The "Battle" of Souk el-Gharb, which the head of the Progressive Socialist Party, Walid Jumblatt, emphasized during his speech at the 33rd anniversary forum of the "Taif" Agreement, served as an additional impetus for the necessity to seek a settlement for the fruitless internal Lebanese conflicts. The sects and regions that were involved in continuous battles for 14 years had exhausted their capabilities and resources on traditional divides and shifted their focus to trying to control their respective sects and enclaves. After the struggles among groups associated with the Christian center, it was the turn of those affiliated with the Shiite center. During the period from the Israeli invasion in 1982 to the eve of the "Taif" Conference, all regions had experienced their own wars, from the mountains to the Matn area and Beirut, passing through Tripoli and culminating in the "War of Elimination" in the Christian areas.

Internal erosion became a characteristic of these conflicts.
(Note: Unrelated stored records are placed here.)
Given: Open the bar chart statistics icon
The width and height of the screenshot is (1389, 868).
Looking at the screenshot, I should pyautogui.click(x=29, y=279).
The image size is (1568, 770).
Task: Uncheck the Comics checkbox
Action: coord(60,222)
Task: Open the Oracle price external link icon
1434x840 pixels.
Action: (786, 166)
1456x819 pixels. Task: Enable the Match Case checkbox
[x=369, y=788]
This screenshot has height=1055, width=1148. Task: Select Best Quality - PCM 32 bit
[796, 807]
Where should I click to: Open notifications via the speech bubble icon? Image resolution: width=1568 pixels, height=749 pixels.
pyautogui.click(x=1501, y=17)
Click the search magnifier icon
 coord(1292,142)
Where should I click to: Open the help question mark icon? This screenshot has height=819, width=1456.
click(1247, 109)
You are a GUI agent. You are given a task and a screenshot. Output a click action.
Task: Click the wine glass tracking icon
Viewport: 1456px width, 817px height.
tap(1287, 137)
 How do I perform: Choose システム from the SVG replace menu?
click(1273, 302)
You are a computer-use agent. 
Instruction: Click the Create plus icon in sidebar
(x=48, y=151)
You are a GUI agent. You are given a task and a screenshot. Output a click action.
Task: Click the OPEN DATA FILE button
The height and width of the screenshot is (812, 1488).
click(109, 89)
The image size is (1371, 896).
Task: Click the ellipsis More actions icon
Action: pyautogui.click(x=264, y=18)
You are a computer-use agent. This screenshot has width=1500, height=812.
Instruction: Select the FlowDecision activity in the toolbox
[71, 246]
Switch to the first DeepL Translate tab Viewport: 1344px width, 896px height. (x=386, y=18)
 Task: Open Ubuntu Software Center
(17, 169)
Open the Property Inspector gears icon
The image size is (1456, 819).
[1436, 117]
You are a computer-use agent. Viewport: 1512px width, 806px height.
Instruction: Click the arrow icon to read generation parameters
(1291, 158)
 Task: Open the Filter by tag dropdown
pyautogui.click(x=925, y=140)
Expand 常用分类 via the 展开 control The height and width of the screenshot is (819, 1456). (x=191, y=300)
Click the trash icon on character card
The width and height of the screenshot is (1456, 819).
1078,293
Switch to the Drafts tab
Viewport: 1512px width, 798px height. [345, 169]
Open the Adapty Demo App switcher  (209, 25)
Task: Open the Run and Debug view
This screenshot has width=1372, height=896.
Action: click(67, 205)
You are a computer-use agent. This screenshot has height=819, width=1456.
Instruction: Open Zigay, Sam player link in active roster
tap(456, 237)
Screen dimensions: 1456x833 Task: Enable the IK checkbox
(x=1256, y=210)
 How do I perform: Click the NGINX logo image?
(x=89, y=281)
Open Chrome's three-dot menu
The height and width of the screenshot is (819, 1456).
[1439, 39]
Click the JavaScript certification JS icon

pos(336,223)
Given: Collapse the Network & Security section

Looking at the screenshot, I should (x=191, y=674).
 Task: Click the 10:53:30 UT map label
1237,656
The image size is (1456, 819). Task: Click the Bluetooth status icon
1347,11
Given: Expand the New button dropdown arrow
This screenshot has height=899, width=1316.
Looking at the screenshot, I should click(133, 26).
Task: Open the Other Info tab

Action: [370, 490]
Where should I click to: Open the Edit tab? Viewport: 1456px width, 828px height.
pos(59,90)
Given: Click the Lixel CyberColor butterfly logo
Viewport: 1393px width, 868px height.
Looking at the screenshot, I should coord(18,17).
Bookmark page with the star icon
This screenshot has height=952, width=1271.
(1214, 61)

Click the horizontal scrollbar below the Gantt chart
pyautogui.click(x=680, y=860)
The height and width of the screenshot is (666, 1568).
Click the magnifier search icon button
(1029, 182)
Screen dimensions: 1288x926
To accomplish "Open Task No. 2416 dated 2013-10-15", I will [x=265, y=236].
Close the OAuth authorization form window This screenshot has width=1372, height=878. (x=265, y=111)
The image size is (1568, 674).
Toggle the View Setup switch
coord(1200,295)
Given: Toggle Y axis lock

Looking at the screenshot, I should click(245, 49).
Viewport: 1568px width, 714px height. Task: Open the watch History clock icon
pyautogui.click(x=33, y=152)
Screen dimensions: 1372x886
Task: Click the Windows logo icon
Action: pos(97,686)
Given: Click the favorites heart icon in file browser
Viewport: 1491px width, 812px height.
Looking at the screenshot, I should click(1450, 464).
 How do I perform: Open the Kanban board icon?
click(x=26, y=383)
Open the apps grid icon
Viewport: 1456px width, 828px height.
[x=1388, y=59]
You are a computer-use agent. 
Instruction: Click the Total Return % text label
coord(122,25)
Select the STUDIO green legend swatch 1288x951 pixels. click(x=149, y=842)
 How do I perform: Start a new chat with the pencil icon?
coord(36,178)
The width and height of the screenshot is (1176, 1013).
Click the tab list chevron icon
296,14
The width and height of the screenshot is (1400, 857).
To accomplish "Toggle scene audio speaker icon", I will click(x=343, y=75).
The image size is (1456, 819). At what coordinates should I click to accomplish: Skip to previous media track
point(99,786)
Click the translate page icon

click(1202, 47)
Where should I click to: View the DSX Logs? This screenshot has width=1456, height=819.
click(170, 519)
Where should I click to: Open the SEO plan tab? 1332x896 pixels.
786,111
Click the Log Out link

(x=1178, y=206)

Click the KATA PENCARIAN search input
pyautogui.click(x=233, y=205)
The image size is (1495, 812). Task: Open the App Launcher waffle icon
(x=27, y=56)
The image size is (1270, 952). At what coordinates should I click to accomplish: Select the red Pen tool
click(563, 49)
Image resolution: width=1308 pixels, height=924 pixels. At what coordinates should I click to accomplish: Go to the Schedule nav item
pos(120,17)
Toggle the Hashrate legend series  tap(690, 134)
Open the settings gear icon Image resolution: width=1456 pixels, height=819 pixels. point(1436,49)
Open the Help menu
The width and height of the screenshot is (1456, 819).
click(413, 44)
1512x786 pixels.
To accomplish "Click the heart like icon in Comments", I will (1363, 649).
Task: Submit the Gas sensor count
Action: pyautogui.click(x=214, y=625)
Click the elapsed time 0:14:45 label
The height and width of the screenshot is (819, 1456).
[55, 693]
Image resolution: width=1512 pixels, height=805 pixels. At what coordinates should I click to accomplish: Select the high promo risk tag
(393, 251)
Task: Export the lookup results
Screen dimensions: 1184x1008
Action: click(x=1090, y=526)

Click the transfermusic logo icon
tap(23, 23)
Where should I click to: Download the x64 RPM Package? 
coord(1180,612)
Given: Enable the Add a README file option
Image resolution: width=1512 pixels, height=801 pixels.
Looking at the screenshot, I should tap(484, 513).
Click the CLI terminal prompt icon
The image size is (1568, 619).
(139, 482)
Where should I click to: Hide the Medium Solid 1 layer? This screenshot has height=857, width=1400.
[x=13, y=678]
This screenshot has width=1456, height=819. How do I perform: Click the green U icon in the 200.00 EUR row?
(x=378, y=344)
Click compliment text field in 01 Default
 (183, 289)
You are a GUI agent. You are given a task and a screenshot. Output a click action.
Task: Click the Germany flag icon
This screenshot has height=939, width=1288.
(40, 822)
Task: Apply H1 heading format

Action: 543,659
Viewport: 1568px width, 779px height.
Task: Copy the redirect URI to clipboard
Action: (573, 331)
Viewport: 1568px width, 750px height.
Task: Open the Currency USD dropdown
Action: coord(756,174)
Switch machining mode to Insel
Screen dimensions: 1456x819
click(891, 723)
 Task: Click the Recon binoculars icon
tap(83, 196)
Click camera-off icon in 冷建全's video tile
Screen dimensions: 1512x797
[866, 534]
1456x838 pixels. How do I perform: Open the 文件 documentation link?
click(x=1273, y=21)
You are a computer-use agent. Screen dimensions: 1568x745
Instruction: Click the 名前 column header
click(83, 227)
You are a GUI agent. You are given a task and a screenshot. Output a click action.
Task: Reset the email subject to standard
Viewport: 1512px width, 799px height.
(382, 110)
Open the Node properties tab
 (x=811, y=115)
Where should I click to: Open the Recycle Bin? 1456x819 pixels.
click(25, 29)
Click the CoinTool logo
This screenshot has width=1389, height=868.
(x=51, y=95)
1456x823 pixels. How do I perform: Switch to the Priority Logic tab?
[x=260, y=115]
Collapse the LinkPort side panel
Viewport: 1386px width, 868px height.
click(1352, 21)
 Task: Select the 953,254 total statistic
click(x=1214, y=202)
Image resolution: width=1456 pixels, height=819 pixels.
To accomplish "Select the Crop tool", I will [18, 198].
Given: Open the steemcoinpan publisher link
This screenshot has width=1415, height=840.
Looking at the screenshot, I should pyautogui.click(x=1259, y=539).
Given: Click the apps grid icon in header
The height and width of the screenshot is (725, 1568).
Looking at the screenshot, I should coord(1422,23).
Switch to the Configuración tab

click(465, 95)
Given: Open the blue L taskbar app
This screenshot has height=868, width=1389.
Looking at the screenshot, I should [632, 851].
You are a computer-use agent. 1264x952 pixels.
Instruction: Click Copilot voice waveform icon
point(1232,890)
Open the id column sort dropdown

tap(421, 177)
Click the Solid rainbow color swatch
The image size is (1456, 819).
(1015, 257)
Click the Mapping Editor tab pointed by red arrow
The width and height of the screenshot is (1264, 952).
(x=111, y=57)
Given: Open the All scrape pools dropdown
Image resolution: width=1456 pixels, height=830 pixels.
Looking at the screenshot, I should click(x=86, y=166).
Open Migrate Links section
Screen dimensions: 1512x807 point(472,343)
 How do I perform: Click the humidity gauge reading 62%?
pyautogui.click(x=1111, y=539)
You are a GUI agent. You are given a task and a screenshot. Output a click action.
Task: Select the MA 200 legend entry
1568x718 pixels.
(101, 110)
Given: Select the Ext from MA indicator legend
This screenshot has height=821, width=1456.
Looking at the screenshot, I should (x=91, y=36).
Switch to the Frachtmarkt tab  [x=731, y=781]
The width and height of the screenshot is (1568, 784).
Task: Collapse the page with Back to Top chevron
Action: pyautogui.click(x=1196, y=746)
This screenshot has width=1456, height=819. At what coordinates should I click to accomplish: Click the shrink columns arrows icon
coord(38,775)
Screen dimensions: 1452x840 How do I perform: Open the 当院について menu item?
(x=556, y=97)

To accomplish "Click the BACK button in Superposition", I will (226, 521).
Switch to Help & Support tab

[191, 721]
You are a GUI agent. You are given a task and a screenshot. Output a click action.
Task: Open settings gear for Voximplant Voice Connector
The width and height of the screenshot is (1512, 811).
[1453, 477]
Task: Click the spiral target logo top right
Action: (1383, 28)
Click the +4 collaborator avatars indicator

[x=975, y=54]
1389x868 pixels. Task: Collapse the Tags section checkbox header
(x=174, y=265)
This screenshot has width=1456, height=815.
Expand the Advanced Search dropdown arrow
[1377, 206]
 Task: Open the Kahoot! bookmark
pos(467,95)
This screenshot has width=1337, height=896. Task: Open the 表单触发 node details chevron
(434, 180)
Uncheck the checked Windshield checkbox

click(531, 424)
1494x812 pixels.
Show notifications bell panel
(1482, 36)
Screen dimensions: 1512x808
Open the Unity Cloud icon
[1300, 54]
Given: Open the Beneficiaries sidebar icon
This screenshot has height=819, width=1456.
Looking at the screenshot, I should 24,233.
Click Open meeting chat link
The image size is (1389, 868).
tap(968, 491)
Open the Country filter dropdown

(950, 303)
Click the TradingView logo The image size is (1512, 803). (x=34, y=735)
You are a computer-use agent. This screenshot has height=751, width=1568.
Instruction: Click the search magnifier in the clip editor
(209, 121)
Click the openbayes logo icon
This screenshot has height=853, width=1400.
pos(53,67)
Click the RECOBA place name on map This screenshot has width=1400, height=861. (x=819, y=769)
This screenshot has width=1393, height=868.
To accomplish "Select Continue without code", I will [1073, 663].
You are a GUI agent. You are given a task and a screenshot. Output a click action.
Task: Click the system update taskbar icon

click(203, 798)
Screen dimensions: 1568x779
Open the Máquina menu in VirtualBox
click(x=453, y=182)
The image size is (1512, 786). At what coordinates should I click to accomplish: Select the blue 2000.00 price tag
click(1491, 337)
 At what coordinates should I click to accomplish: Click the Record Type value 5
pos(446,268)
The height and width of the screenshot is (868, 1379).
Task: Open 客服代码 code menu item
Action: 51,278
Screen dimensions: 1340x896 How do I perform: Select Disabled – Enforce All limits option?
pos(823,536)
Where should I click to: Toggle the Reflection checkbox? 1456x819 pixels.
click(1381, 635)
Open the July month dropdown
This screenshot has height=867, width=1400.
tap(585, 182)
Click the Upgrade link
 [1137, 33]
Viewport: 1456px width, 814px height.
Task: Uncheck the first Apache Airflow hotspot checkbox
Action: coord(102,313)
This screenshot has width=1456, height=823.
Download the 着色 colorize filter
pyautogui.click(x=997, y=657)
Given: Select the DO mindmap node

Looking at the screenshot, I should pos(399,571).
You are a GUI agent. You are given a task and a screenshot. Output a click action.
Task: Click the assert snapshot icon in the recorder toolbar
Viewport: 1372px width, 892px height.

Traditional fronts were resistant to infiltration while what was available was an attempt by war factions to dominate regions they had carved out by eliminating competitors and allies. During those days, no one was convinced of the usefulness of fighting. The occupation of a traditional combat front, known as the Green Line, by a few shells and bullets was done on-demand based on the interest of those participating, funding, and foreign decision-makers. Casualties and suffering were no longer a concern; what mattered was asserting that there were weapons and militias, even if without purpose.

The Battle of Souk el-Gharb, as Jumblatt named it at the time (August 13, 1989), was the last and fiercest of those conflicts and served to demonstrate that stagnation in fighting without horizon was no longer acceptable. This became a strong motivator for the Arab committee formed at the Rabat summit a year prior and Saudi Arabia, to invite Lebanese MPs to the national dialogue conference in Taif that would adopt the "National Accord Document" to end the war in Lebanon.

This document was supposed to serve as a solid foundation for ending the war and engaging in the process of rebuilding the state, within the internal balances drawn from years of prolonged conflict. However, what occurred later—General Michel Aoun’s rejection of the agreement and the battles he fought against the Lebanese Forces, culminating in the Syrian forces’ invasion of the presidential palace—ended all those local balances and positioned the Syrian regime as the controller and interpreter of a National Accord Document, which appeared to be a document of national division. Souk el-Gharb was the catalyst for the Taif settlement, but the Battle of the Presidential Palace about a year later inflicted wounds on that settlement that have yet to heal.